• **Provided information**
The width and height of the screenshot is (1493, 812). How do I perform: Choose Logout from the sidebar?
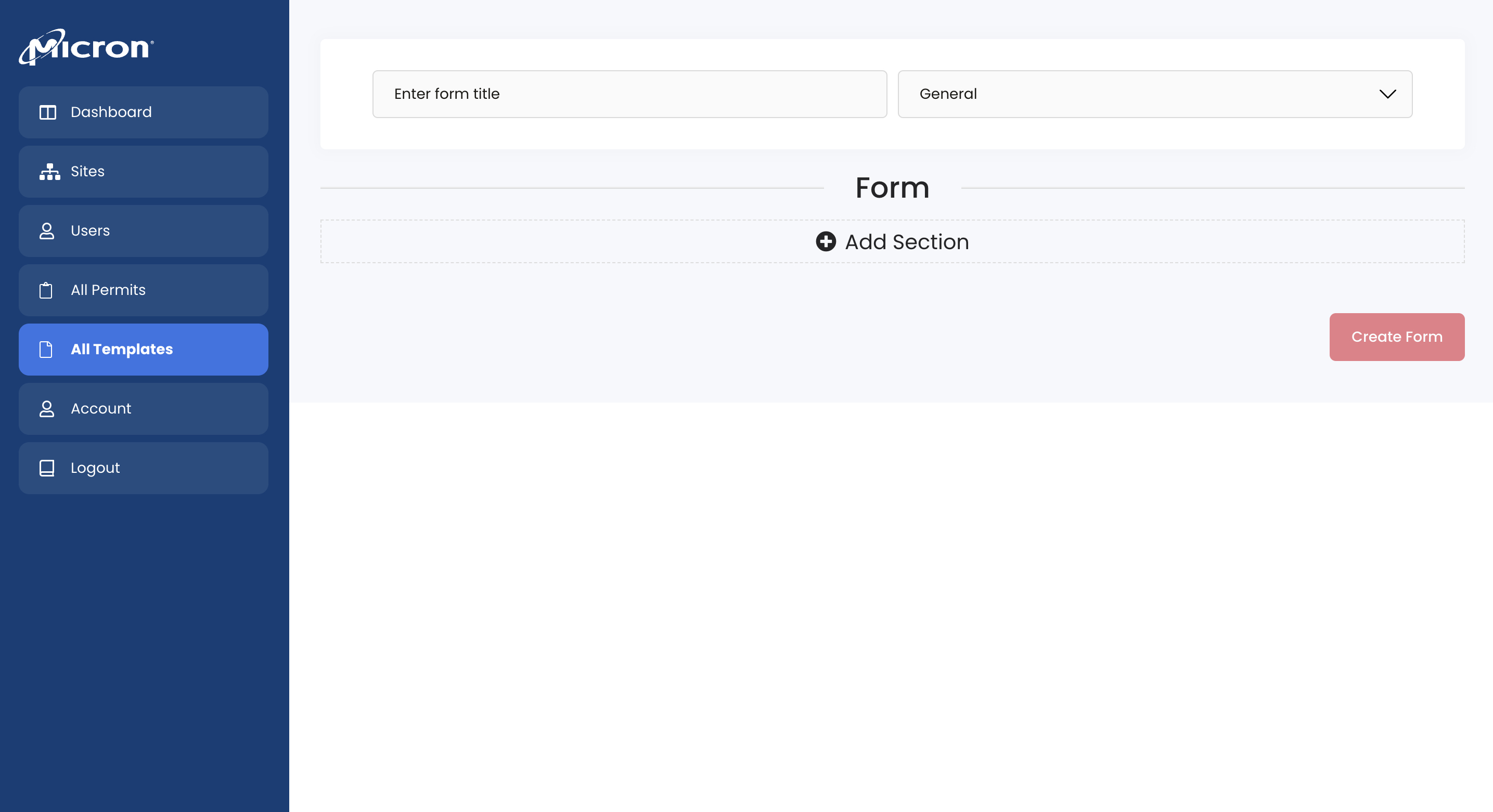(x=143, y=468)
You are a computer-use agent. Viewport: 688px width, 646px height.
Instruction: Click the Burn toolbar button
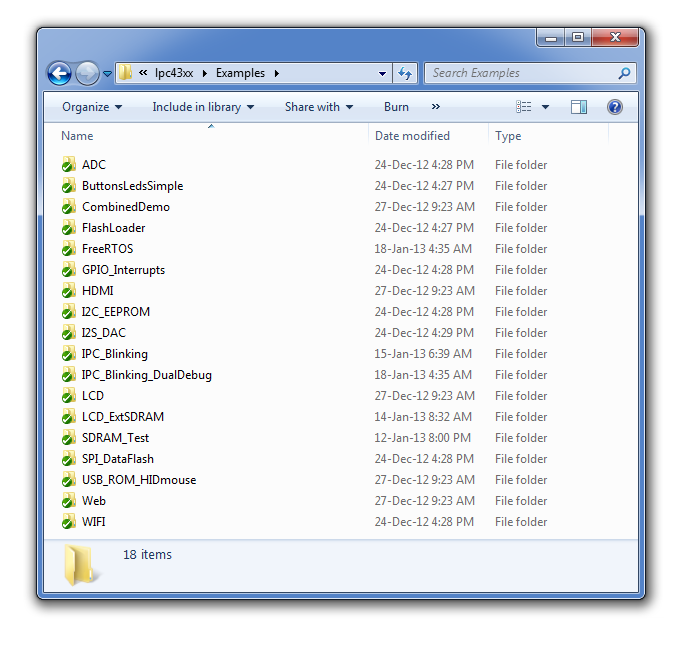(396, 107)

• **Action item**
Leaving every picture aside, repeat the listing exactly.

• **Output for this exercise**
The width and height of the screenshot is (1493, 812). How do I perform: Choose Logout from the sidebar?
(x=143, y=468)
You are a computer-use agent. Viewport: 688px width, 646px height.
Instruction: Click the Burn toolbar button
(396, 107)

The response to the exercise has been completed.